Problem » Answer with a single number stating how many lines of the entries below include the string "agent".

**** Data listing

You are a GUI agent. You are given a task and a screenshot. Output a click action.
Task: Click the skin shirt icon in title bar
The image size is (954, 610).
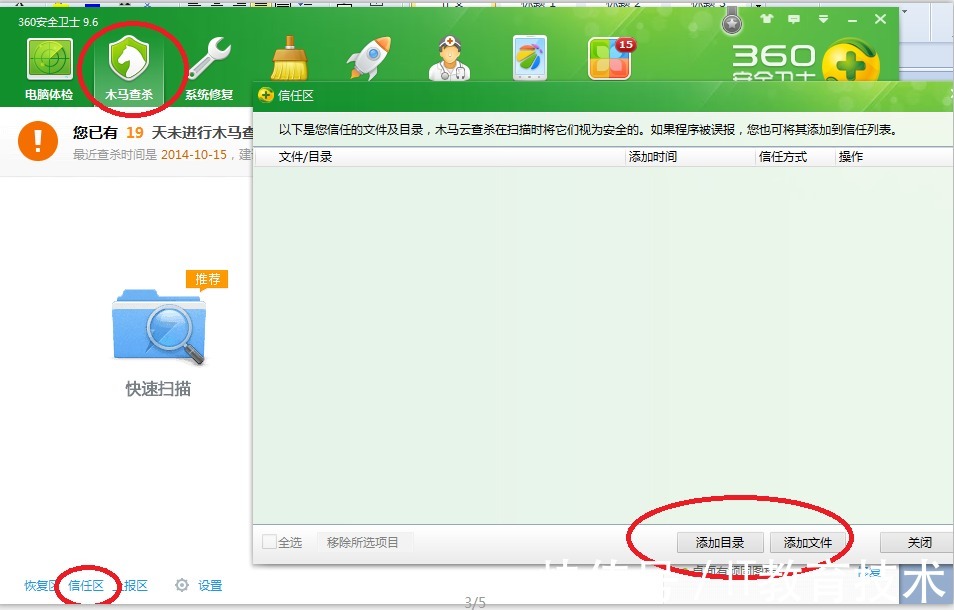click(767, 19)
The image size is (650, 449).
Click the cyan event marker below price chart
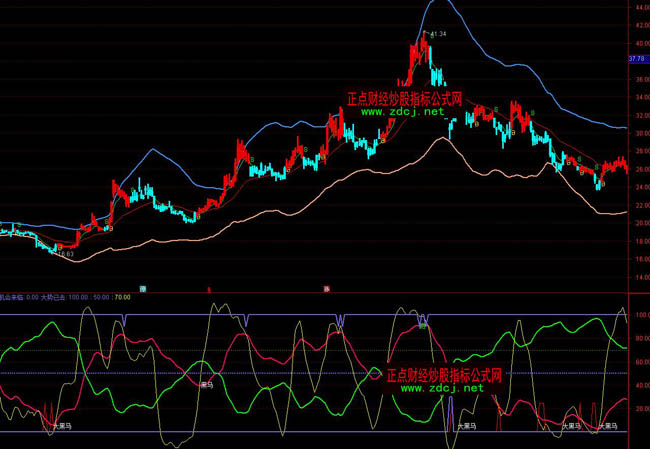pyautogui.click(x=143, y=289)
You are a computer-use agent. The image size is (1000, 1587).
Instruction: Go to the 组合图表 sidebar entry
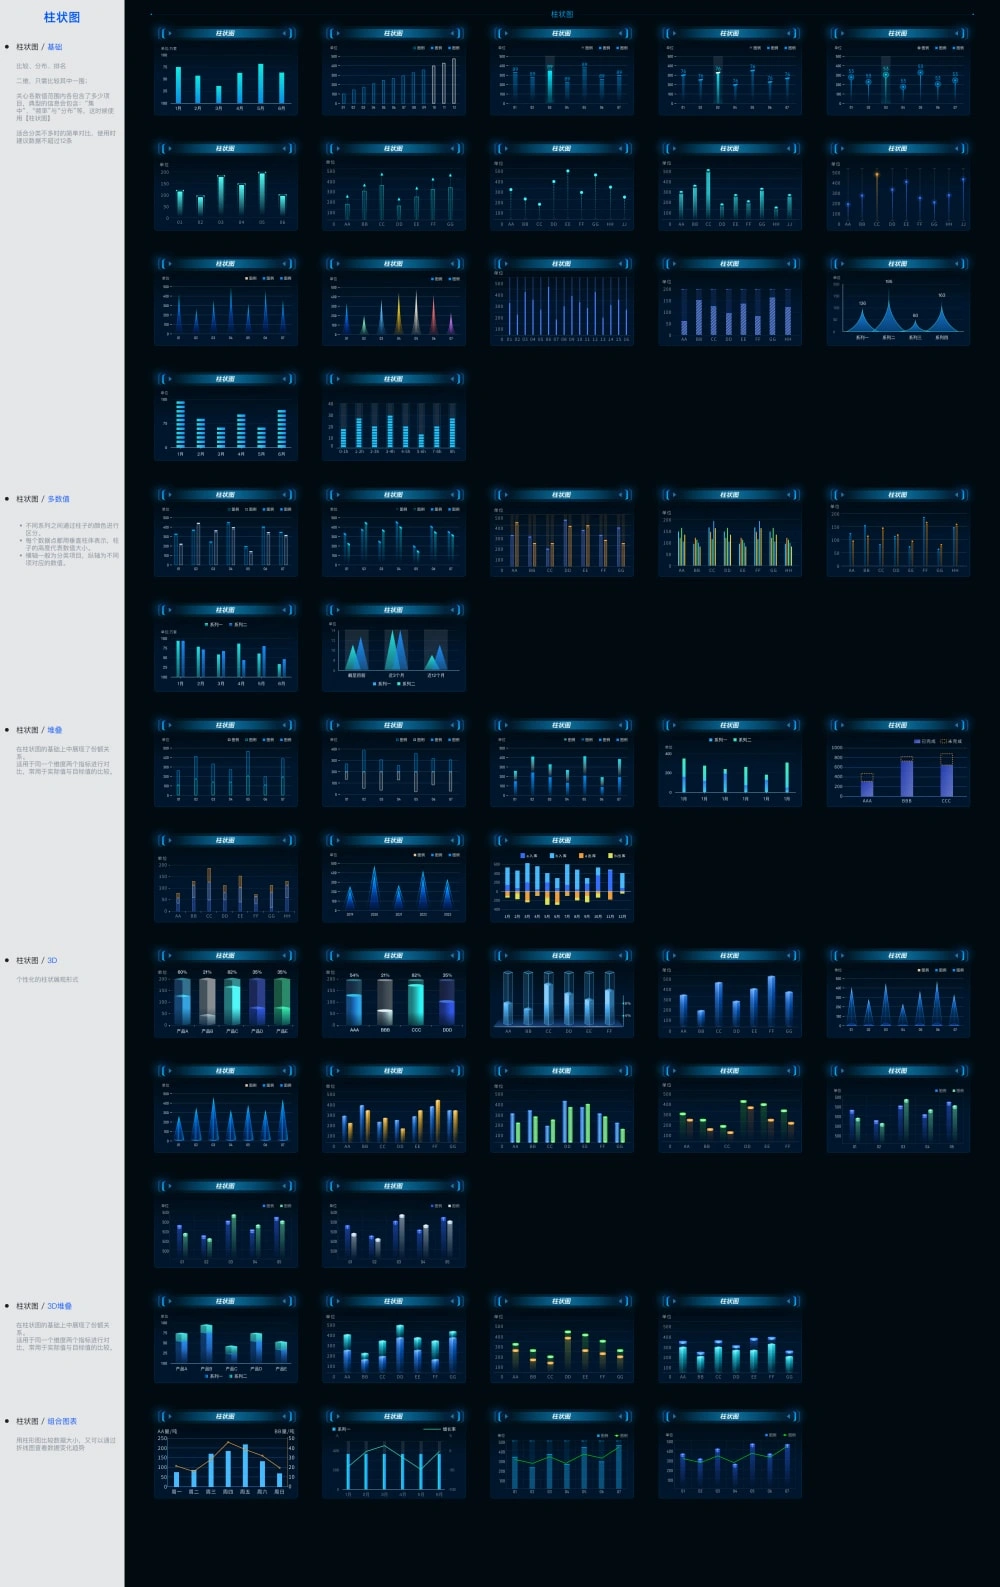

********

Reply » 2